Anhang 3 zum Diskussionspapier des FV Umweltphysik vom 22. 12. 1999
Förderprogramm Umweltphysik
Existierende Förderprogramme überdecken zwar durchaus Teilbereiche der Umweltphysik, sind aber überwiegend Problem-orientiert oder orientieren sich an den Themen der klassischen Fachdisziplinen wie etwa der Physikalischen Ozeanographie (WOCE), der Atmosphärenforschung (OFP, AFS, TFS, AFO-2000). oder der Klimaforschung (CLIVAR). Was bisher weitgehend fehlt ist die systematische Förderung von Untersuchungen, die sich auf physikalische Prozesse an Schnittstellen der o.g. Teilsysteme des Systems Erde (also Atmosphäre, Hydro- und Kryosphäre sowie Boden- und Aspekte der Biosphäre) beziehen. Weitere Gesichtspunkte sind Energie- und Stoffströme in der Umwelt, sowie die physikalische Grundlagen der Klimaforschung.
Zur Schließung dieser Lücke sollte ein Förderprogramm "Umweltphysik" eingerichtet werden.
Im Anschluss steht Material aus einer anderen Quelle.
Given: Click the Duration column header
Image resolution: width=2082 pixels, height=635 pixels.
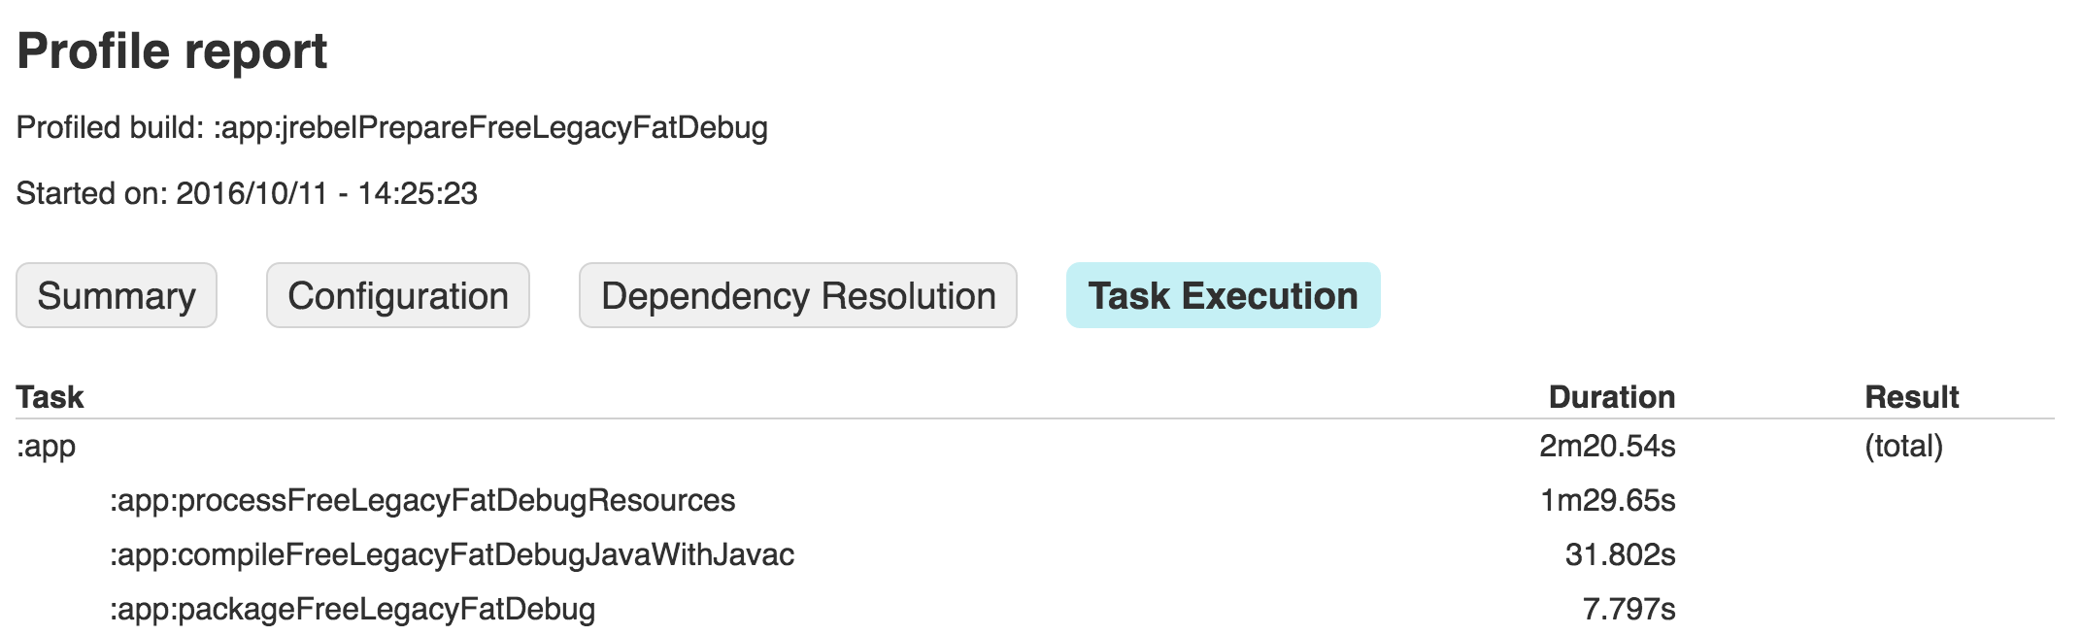Looking at the screenshot, I should (x=1611, y=396).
Diese Forderung bezieht sich sowohl auf die im Diskussionspapier genannten Notwendigkeit von Grundlagenforschung auf diesem Gebiet, wie auch auf die einer weiteren Konsolidierung der auf den ersten Blick weitgefächerten Forschungsthemen der Umweltphysik. Ein derartiges Programm lässt beträchtliche Synergieeffekte erwarten. Es könnte darüberhinaus auch die unter Punkt 3.4 des Diskussionspapiers geforderte Nachwuchsförderung beinhalten.
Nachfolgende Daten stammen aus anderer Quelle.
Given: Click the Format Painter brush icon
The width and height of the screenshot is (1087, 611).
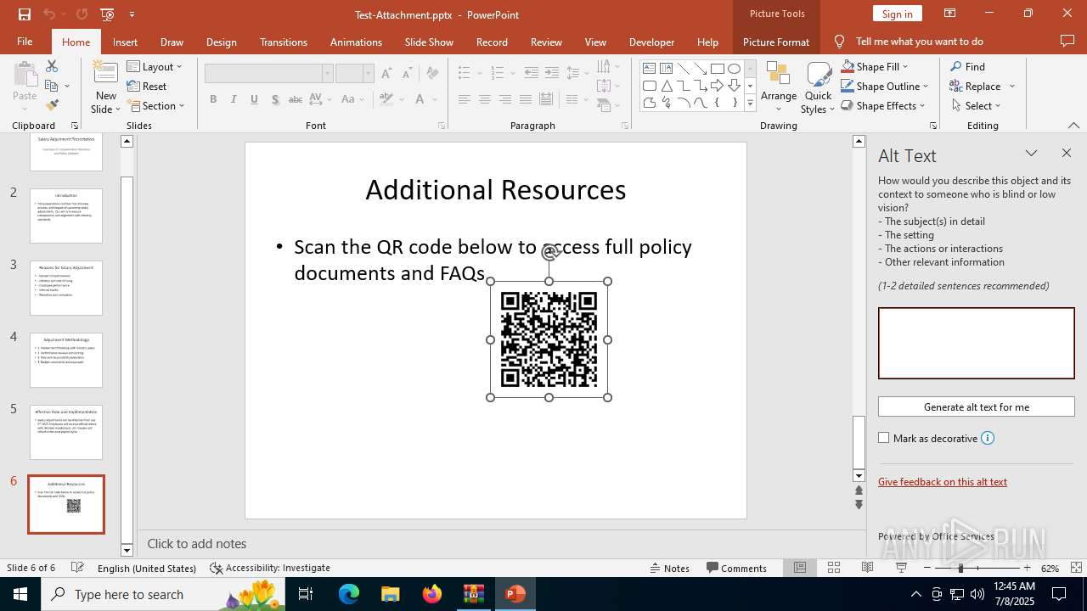Looking at the screenshot, I should (52, 105).
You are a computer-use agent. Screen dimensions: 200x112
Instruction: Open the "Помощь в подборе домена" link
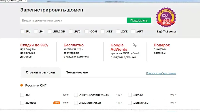click(161, 73)
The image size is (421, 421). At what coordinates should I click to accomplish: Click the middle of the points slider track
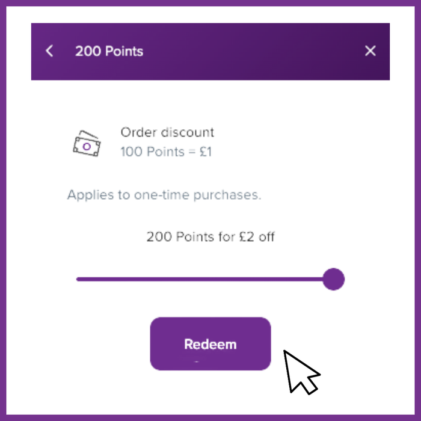pyautogui.click(x=204, y=279)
Ein Förderprogramm Umweltphysik sollte gekennzeichnet sein durch einen interdisziplinären Charakter im Sinne von Arbeiten die sich auf die Schnittstellen der o.g. Kompartimente beziehen, sowie durch die Untersuchung der physikalischen (bzw. physiko-chemischen) Grundlagen der relevanten Prozesse. Forschungsgebiete in diesem Sinne wären demnach insbesondere die folgenden, wobei Prioritäten noch festzulegen wären:
- Untersuchung von Prozessen an allen Phasengrenzen zwischen Atmosphäre, Ozean, Boden und Biosphäre
- Wissenschaftliche Auswertung der Daten von Erdfernerkundungssatelliten (vgl. Punkt 3.5 des Diskussionspapiers)
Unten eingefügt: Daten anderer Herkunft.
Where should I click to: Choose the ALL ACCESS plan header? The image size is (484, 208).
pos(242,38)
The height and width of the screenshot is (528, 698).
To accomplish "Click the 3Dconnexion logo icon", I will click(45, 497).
- Molekül- und Aerosolphysik, Strahlungstransport und chemische Prozesse in der Atmosphäre, einschließlich Laborstudien hierzu
- Physikalische Grundlagen von klimarelevanten Prozessen
- Fragen der Skalierung von Prozessen (im Boden, in der Atmosphäre etc.)
- Tracertechniken
Anhang 4 zum Diskussionspapier des FV Umweltphysik vom 22. 12. 1999
Investitionswünsche der Umweltphysik
Es lassen sich eine Reihe von Investitionen nennen, die die Schlagkraft der Umweltphysik (UP) deutlich verstärken würden. Hier wird nur eine generelle Systematik angegeben, während Details der weiteren Diskussion vorbehalten bleiben. Diese Investitionen sollen einem ausgedehnten Nutzerkreis zugute kommen, wobei sie in der Regel das Vermögen einer einzelnen auch Gruppe überfordert würden. Die Investitionen stehen somit im Bezug zu den im Anhang 2 charakterisierten Zentren, die weitgehend Betrieb und die Betreuung übernehmen sollten. Die Investitionen lassen sich einteilen in:
- Großgeräte, z. B. Umweltsimulatoren, massenspektrometrische Messsysteme
Es handelt sich um Gerät, das entweder zur Untersuchung von Umwelt-relevanten Prozessen im Labor einzusetzen ist, oder um besonders aufwendige Messungen im Feld durchführen zu können
- Forschungsplattformen, insbes. Forschungsflugzeug
Die europäische Umweltphysik und Klimaforschung ist auf dem Gebiet der Forschungsflugzeuge im Vergleich zu anderen Nationen (insbesondere USA) deutlich weniger gut ausgestattet (Reichweite, Zuladung an Instrumenten und Gipfelhöhe der vorhandenen Flugzeuge sind unzureichend), wogegen an zahlreichen Stellen Ansätze für Forschungsflugbetrieb bestehen. Es sollte freier Zugang und kostenlose Nutzung gewährt werden (wie z. B. bei den Forschungsschiffen).
- Messnetze für definierte Zwecke
Es besteht Bedarf nach Messnetzen, die zur Validierung bestimmter, gut definierter Aspekte von Modellen der Physik und Chemie der Umwelt geeignet sind.